Amid the fireworks and various reports, September’s SDEA Rep. Council meeting included a report from SDEA Executive Director Tim Hill about the five “Unfair Labor Practice” charges (ULPs) SDUSD has committed against our union in recent months. A flashy flyer about the ULPs was also included in packets, but few may realize how significant this issue really is—and what five ULPs during “peace time” mean for a union. So let’s get into it…
First, what is a ULP? An Unfair Labor Practice charge can be filed by the union, the employer, or a union member alleging a violation of labor laws (in our case the EERA, or Educational Employment Relations Act, which spells out the labor laws for educational employees in California). A ULP is filed when one party breaks the law, often by refusing to abide by the union contract, refusing to negotiate in good faith, or otherwise failing to live up to their legal responsibilities. The current ULPs include: the District’s refusal to adhere to fairly negotiated class size caps in secondary schools, disregard for staffing ratios for nurses and counselors, violating contract language regarding lesson plans, unilaterally deciding to charge new teachers for BTSA, and perhaps most horrifying, unilaterally deciding to charge retirees “fees” (cleverly not called “premiums”) for their bargained healthcare.
Now, unions pretty frequently file ULPs during contract negotiations, not only because employers tend to behave badly during bargaining, but also because ULPs are part of a critical line of defense. Under the law, if the union and employer reach “impasse” (meaning that further negotiations are futile), the employer can go through a process to unilaterally impose contract conditions on union members. (This is why SDEA President Bill Freeman’s recent admission that the District could have taken us to impasse during concessions bargaining last June is so worrisome, and why so many of us were so concerned about that issue at the time.) If there are unresolved ULPs on file related to negotiations, the employer is legally prevented from imposing a contract.
During negotiations for the 2010 SDEA contract, for example, SDEA negotiator Craig Leedham tracked several issues and worked with CTA attorneys to file ULPs against SDUSD. Those charges were critical as negotiations dragged on for nearly two years, with SDUSD leadership repeatedly threatening impasse. In the end, the ULPs were a critical part of our strategy to reach a strong settlement.
But ULPs are relatively rare during peacetime… In fact, even during the tenure of former Superintendents Alan Bersin and Terry Grier, SDEA never had as many as five ULPs at one time—during bargaining OR between contracts.
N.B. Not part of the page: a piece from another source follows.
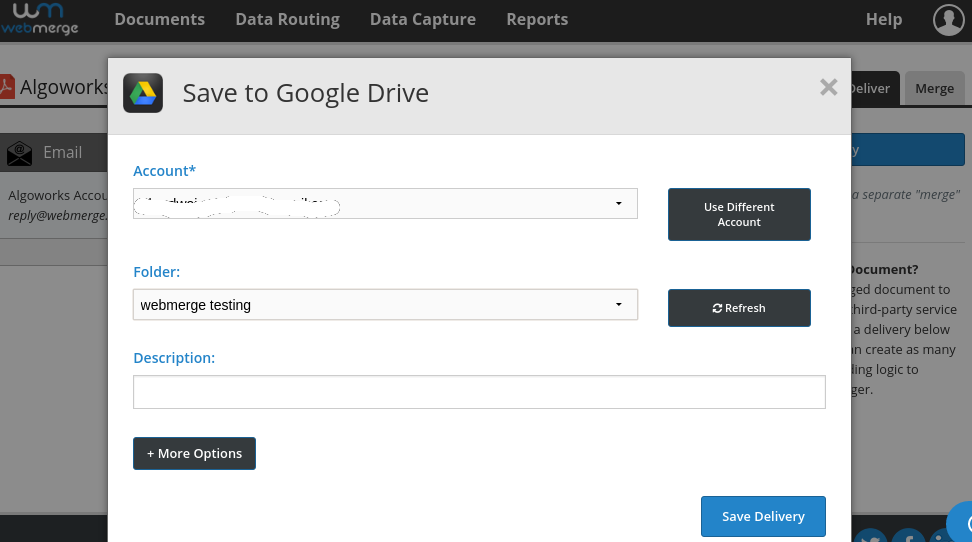Click the Use Different Account button
The image size is (972, 542).
(739, 214)
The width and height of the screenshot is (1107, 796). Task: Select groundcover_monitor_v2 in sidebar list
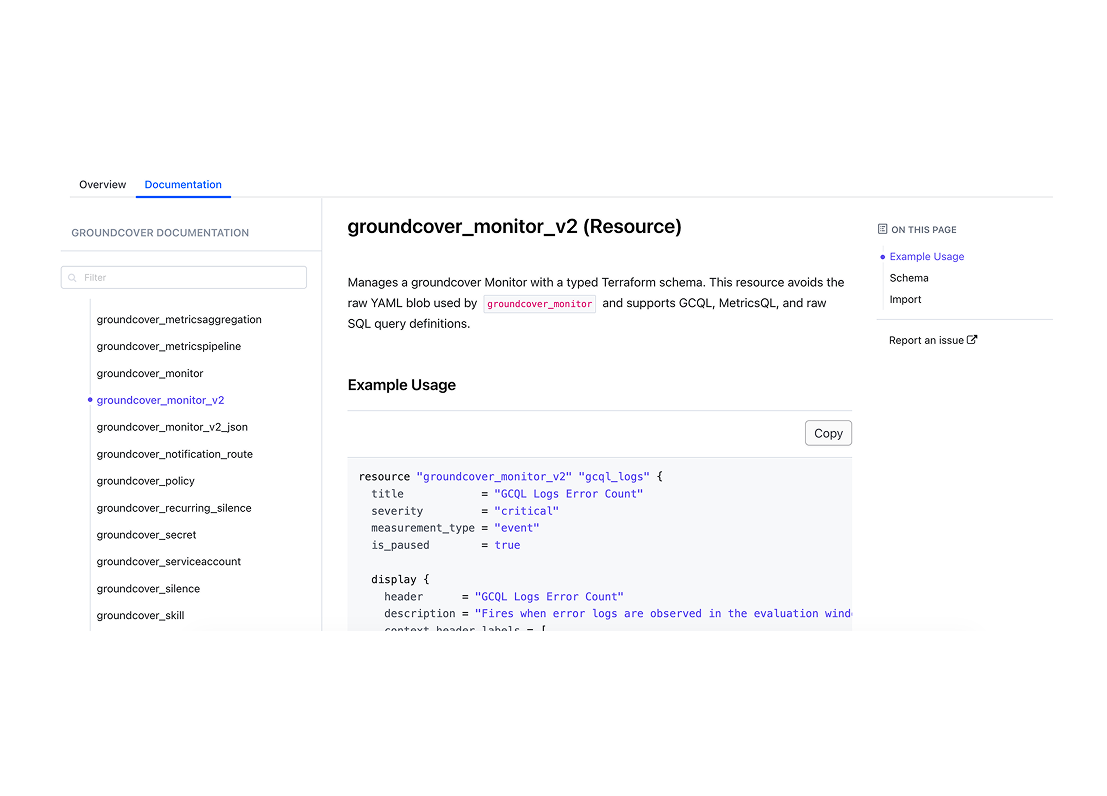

Which brings us to the five ULPS of 2012… With all the talk of “open lines of communication” and “collaboration” between Bill Freeman and SDUSD leaders, why is our union experiencing so many ULPs at the hands of the District? What gives? At the risk of stating the obvious, we teachers know to look beyond their talk to measurable objectives… ULPs, turnout at union actions, strength of contracts—all of these are measurable ways of gauging our union’s strength and the effectiveness of our relationship with the District. So with five ULPs, SDUSD is demonstrating that they care little about what our contract says or our rights under the law. After all the work and all the organizing we did to win these important gains, SDUSD is basically thumbing their nose at us and at our contract (and at our students who need smaller class sizes, nurses and counselors while they’re at it!).
These ULPs will eventually be resolved in one way or another—probably between some attorneys at a government office in LA. But what union members need to be concerned about, and what should be a call to action, is the fact that by every measurable objective our union’s relationship with SDUSD is totally ineffective. It may feel good to talk of collaboration and to see all that chumminess between Bill Freeman and Bill Kowba. But at the end of the day, the thing that really matters to the SDEA member in the classroom, on the field, or in the office, is whether or not that relationship is effective in defending our rights and our students. These five ULPs, coupled with abysmal turnout at recent union actions and our new contract (one of the worst settlements in the state), tell a dismal tale of where we are and where we’re going—that is, unless we all get involved and decide to do something about it.